- **What this task involves**:
Would you output the entries below only from the line containing "KEEPERsport on Facebook (23, 2431)" through the line containing "Home (9, 34)", exactly as they stand and with both ends included?

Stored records

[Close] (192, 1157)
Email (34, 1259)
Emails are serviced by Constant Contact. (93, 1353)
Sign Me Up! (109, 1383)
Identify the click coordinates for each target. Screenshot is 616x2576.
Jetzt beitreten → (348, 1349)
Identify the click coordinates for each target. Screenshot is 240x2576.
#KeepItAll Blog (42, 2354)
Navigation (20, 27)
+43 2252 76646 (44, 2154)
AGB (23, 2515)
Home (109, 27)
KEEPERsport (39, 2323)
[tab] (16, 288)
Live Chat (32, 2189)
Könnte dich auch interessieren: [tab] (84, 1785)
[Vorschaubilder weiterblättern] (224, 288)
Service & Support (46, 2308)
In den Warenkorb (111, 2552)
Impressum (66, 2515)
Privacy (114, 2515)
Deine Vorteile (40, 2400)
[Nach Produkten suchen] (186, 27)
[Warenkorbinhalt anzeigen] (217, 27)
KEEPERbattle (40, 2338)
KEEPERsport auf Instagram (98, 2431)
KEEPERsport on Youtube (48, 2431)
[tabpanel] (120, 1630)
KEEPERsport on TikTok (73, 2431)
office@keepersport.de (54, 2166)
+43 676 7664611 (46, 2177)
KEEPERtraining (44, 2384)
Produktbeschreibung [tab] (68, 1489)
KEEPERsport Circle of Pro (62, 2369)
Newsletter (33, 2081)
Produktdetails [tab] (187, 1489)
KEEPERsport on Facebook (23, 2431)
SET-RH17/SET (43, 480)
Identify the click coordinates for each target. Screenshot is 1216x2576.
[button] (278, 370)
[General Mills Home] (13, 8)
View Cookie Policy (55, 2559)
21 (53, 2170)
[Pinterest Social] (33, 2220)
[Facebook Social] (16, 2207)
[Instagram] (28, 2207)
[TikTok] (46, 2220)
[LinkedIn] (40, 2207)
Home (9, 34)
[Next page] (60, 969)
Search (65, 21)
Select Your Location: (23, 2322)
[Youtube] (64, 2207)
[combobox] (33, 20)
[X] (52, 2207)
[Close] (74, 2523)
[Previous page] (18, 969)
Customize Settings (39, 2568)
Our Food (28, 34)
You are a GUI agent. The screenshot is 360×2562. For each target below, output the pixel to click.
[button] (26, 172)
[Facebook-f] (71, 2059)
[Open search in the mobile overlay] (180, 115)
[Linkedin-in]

- **Finished task**:
KEEPERsport on Facebook (23, 2431)
SET-RH17/SET (43, 480)
Identify the click coordinates for each target. Screenshot is 1216x2576.
[button] (278, 370)
[General Mills Home] (13, 8)
View Cookie Policy (55, 2559)
21 (53, 2170)
[Pinterest Social] (33, 2220)
[Facebook Social] (16, 2207)
[Instagram] (28, 2207)
[TikTok] (46, 2220)
[LinkedIn] (40, 2207)
Home (9, 34)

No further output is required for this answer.